Alberta, Canada, Makes Headway in Curbing Sexually Transmitted Infections
February 1, 2012
Alberta is making progress against STDs and is improving surveillance to detect drug-resistant strains of gonorrhea, the province's chief medical health officer announced recently. The surveillance measure will help ensure "we don't end up behind the eight ball," said Andre Corriveau, noting that such strains are "very worrisome for all the public health communities around the world."
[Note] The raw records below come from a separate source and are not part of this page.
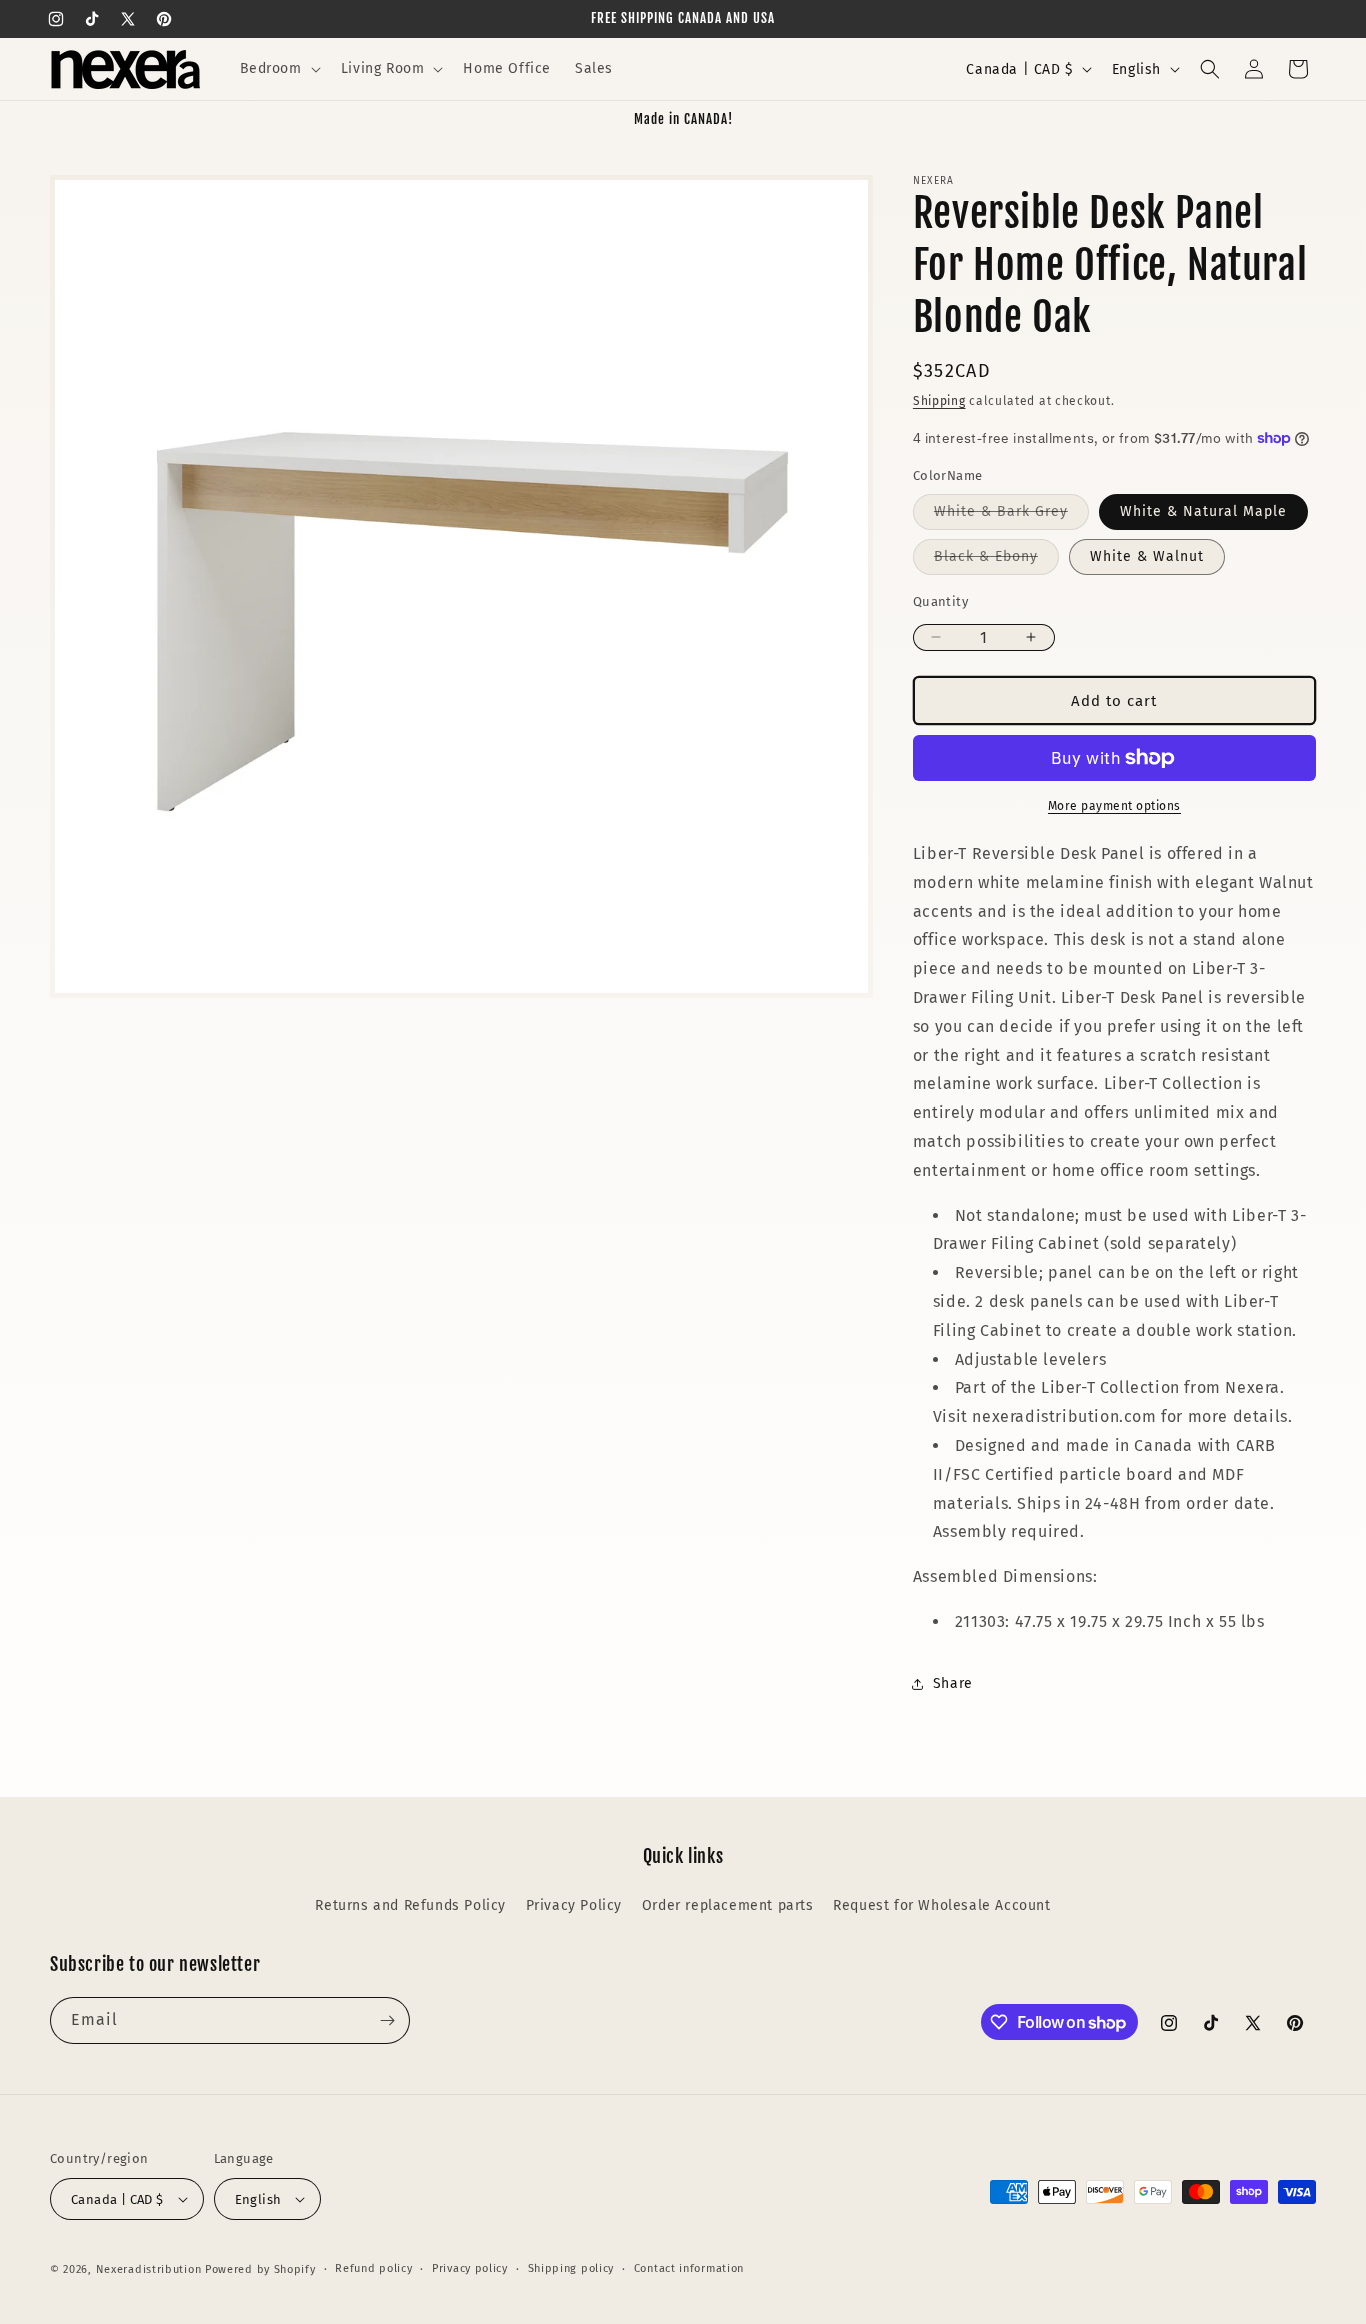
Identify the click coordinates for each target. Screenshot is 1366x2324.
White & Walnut (1147, 556)
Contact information (689, 2268)
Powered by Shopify (260, 2269)
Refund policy (373, 2268)
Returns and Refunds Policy (410, 1905)
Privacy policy (470, 2268)
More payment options (1114, 806)
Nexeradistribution (149, 2269)
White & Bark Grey (1011, 516)
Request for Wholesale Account (941, 1905)
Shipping (939, 401)
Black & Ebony (996, 561)
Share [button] (953, 1683)
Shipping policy (571, 2268)
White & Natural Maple (1203, 511)
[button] (278, 69)
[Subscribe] (387, 2020)
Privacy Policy (574, 1905)
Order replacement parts (728, 1905)
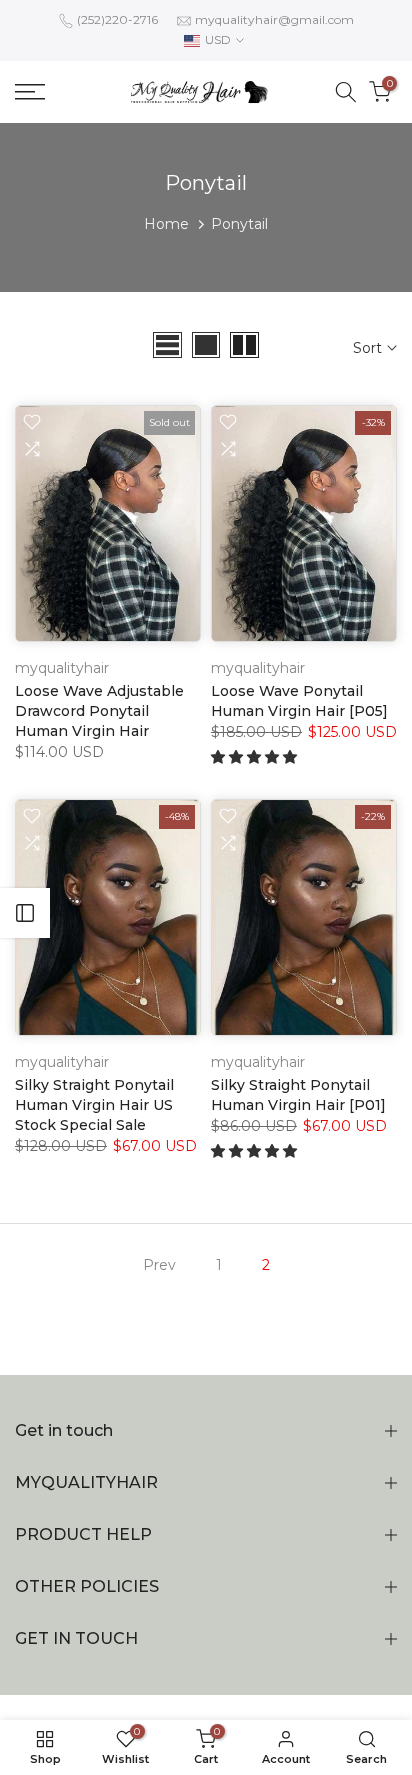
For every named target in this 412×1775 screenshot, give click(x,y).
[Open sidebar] (25, 913)
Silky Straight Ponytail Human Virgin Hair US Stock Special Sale (94, 1105)
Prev (159, 1265)
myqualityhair (62, 668)
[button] (256, 757)
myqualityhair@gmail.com (274, 19)
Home (166, 224)
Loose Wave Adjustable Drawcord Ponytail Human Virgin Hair (99, 711)
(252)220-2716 (117, 19)
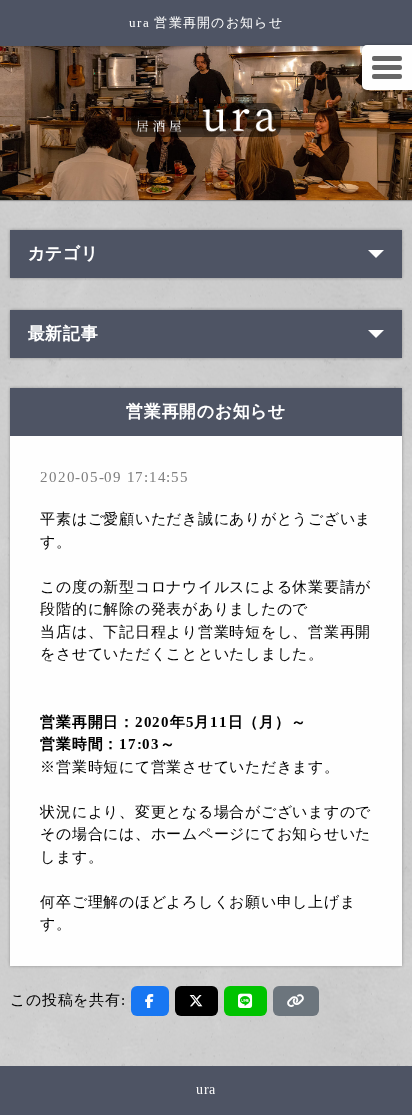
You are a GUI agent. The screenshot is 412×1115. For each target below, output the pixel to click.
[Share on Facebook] (150, 1001)
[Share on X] (196, 1001)
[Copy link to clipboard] (296, 1001)
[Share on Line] (245, 1001)
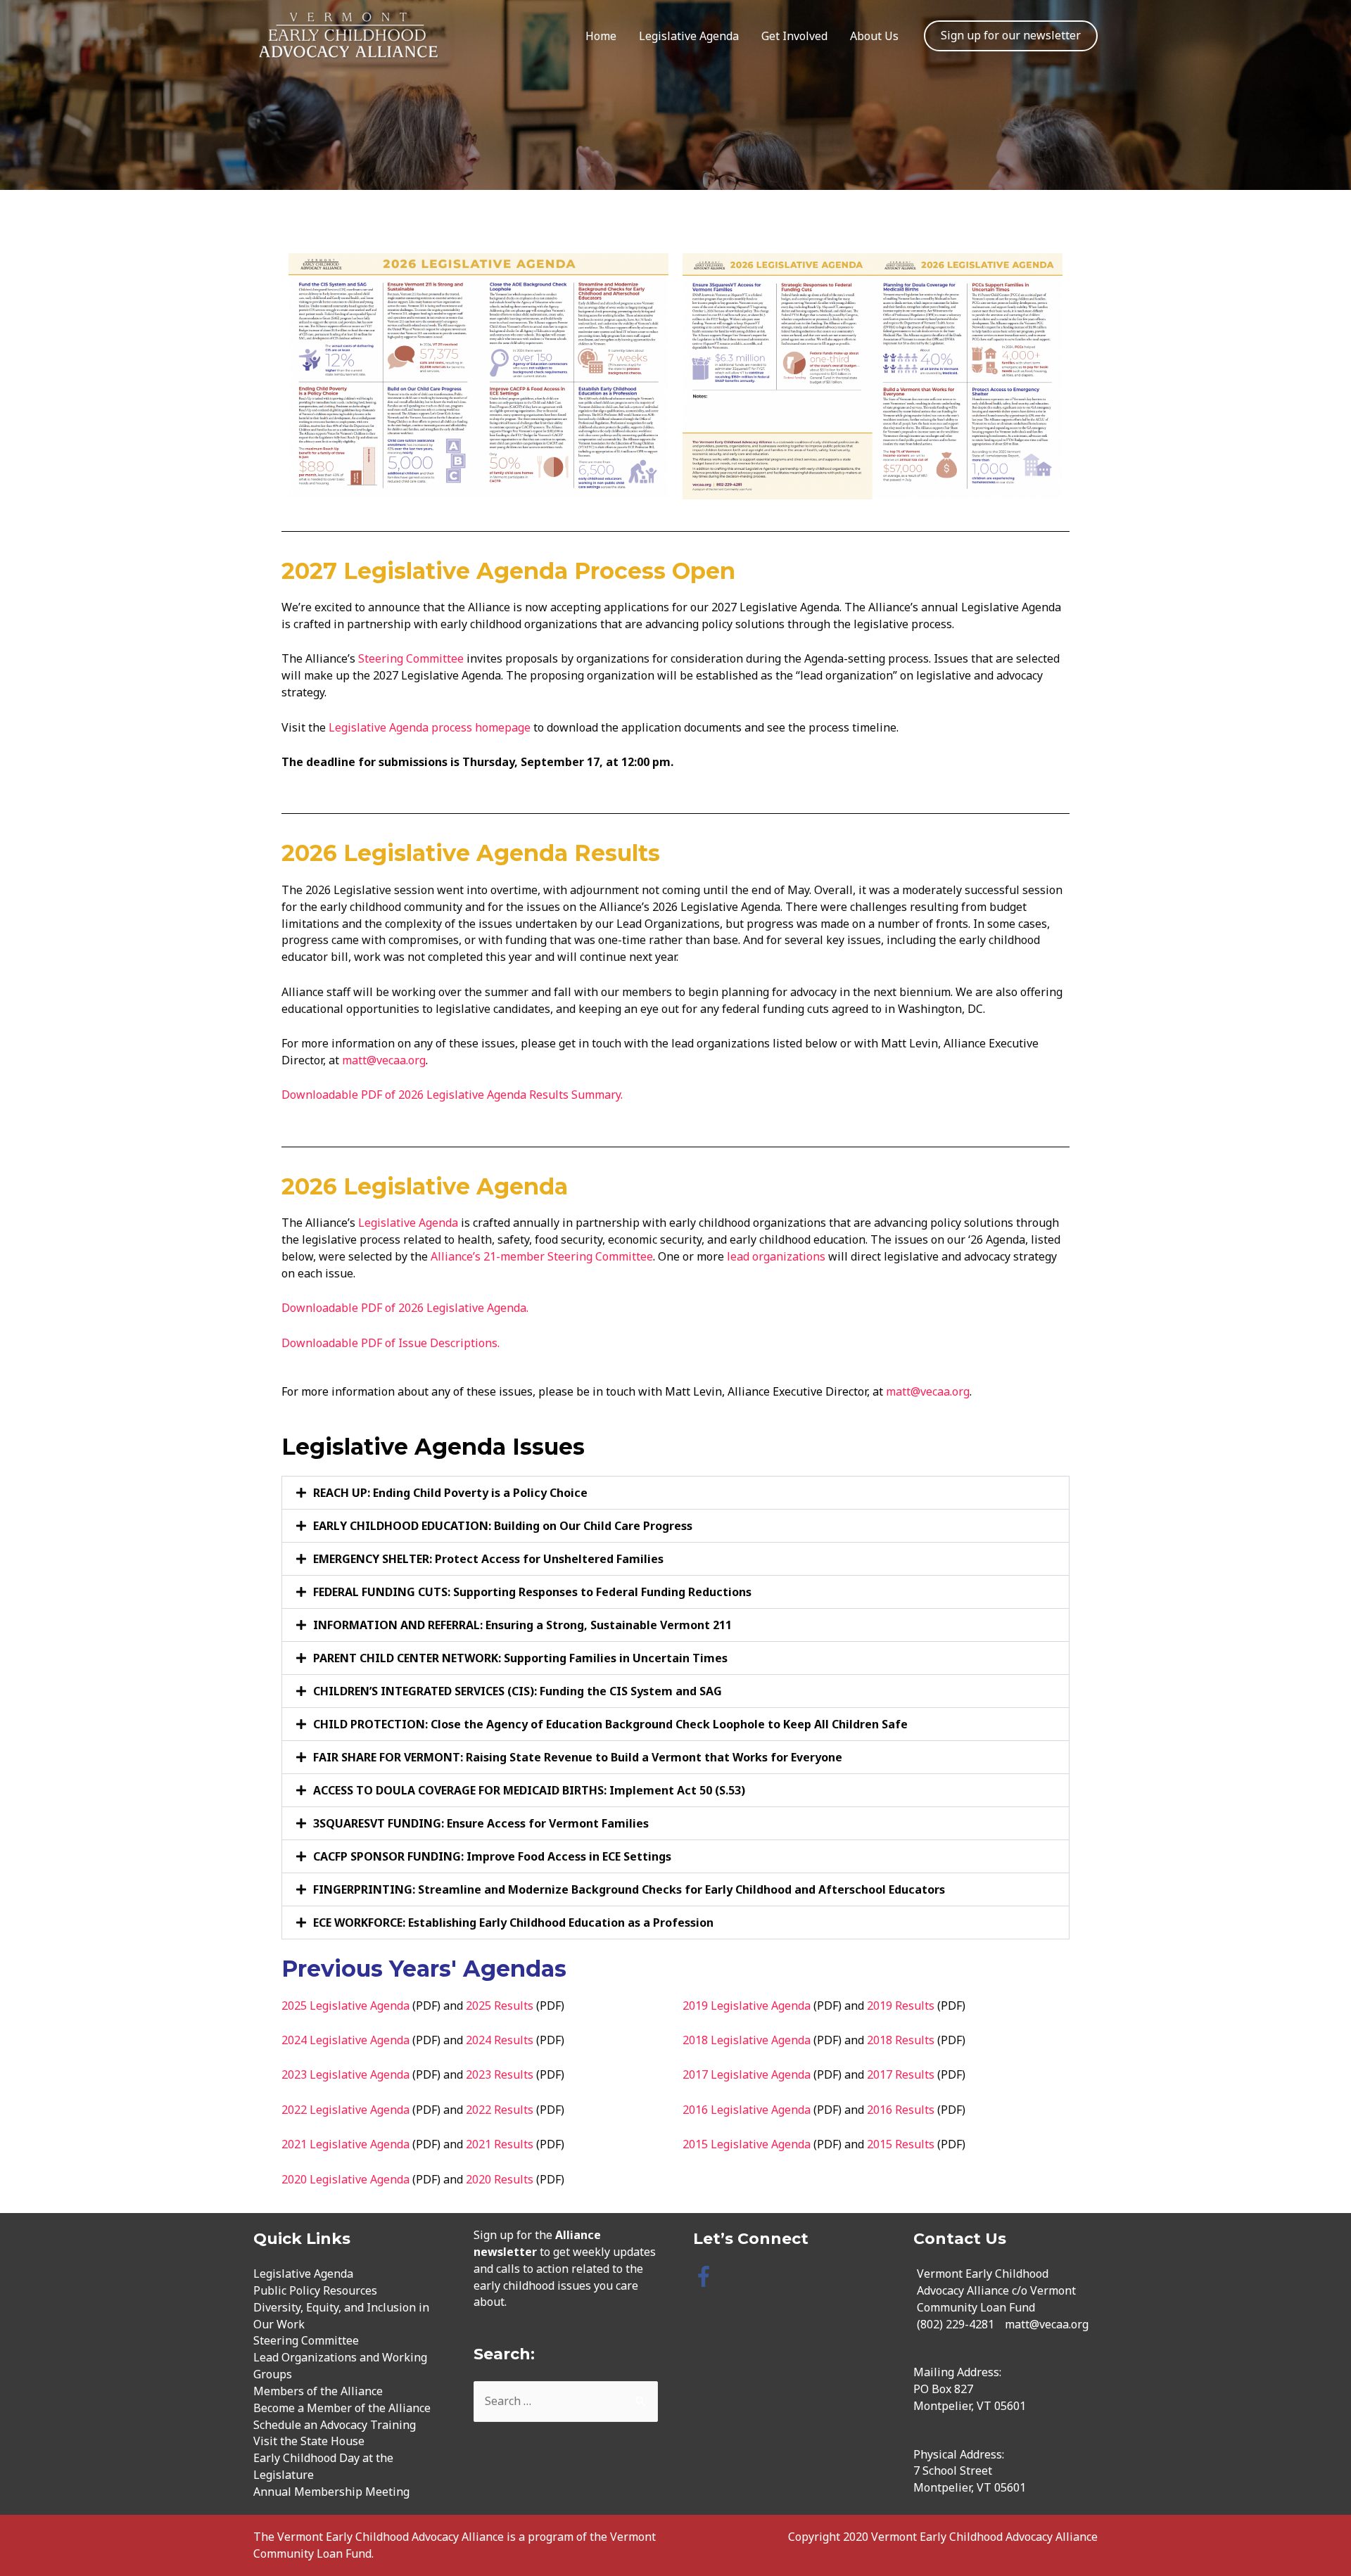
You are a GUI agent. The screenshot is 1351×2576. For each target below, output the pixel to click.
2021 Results (499, 2144)
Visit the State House (308, 2441)
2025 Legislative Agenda (345, 2005)
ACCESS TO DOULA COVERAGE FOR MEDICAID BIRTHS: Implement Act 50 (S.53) (529, 1790)
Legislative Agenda (689, 36)
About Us (874, 36)
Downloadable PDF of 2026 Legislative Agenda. (404, 1307)
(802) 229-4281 (955, 2324)
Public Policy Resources (315, 2290)
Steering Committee (411, 658)
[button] (675, 1493)
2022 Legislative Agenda (345, 2109)
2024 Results (499, 2040)
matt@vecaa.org (384, 1060)
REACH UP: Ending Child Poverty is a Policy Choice (450, 1492)
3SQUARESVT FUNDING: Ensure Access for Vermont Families (481, 1823)
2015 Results (900, 2144)
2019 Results (900, 2005)
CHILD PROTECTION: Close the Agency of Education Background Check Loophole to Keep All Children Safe (610, 1724)
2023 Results (499, 2074)
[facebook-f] (707, 2276)
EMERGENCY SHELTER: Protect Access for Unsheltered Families (488, 1559)
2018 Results (900, 2040)
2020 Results (499, 2179)
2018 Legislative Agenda (747, 2040)
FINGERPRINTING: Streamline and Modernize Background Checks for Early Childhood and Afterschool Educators (629, 1889)
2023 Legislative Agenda (345, 2074)
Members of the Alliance (318, 2391)
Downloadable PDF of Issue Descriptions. (390, 1343)
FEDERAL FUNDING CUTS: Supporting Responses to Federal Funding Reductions (532, 1592)
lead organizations (776, 1256)
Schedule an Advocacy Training (334, 2424)
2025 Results (499, 2005)
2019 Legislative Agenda (747, 2005)
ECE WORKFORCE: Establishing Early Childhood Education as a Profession (513, 1922)
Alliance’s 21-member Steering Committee (542, 1256)
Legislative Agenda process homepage (431, 727)
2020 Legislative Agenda (345, 2179)
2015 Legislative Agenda (747, 2144)
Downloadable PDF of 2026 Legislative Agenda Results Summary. (453, 1094)
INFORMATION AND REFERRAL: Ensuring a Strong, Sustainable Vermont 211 (522, 1625)
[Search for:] (566, 2401)
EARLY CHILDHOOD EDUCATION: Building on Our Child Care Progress (502, 1526)
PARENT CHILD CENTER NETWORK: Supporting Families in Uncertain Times (520, 1658)
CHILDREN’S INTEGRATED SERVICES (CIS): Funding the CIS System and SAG (517, 1691)
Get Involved (794, 36)
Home (600, 36)
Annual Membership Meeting (331, 2491)
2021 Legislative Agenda (345, 2144)
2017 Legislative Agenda (747, 2074)
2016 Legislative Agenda (747, 2109)
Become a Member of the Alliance (342, 2408)
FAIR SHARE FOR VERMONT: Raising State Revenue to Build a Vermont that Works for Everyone (577, 1757)
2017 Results (900, 2074)
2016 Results (900, 2109)
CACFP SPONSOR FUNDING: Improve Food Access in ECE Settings (492, 1856)
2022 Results (499, 2109)
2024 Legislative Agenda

"We're starting to see a creep in the level of antibiotics you require to treat the infection," Corriveau said. "We have a couple of imported cases, and we have to make sure it doesn't spread within the province."
Gonorrhea reports dipped in 2009 and 2010, though the number of new cases in 2010, 1,188, was double the figure from a decade ago, Corriveau said. While STD rates have generally declined, Alberta's 13,000 chlamydia cases represented double the 2000 figure, and the rate remains above the Canadian average. HIV infections spiked in 2007, with 6.7 cases per 100,000 population, but in 2010 the rate dropped to 5.2 cases per 100,000. The 30 new AIDS cases in 2010 represented the lowest increase seen in more than 20 years.
Last May, the province announced a five-year, $14 million (US $14.01 million) effort to fight STDs, including $2 million (US $2 million) for an awareness campaign. Last year's "edgy" advertising had an immediate effect on the number of young adults getting tested, Corriveau said. A new campaign will launch this year with fresh messages, and new ads may be aimed at dating sites linked to STDs.
01.30.2012; Darcy Henton
This article was provided by CDC National Prevention Information Network. It is a part of the publication CDC HIV/Hepatitis/STD/TB Prevention News Update.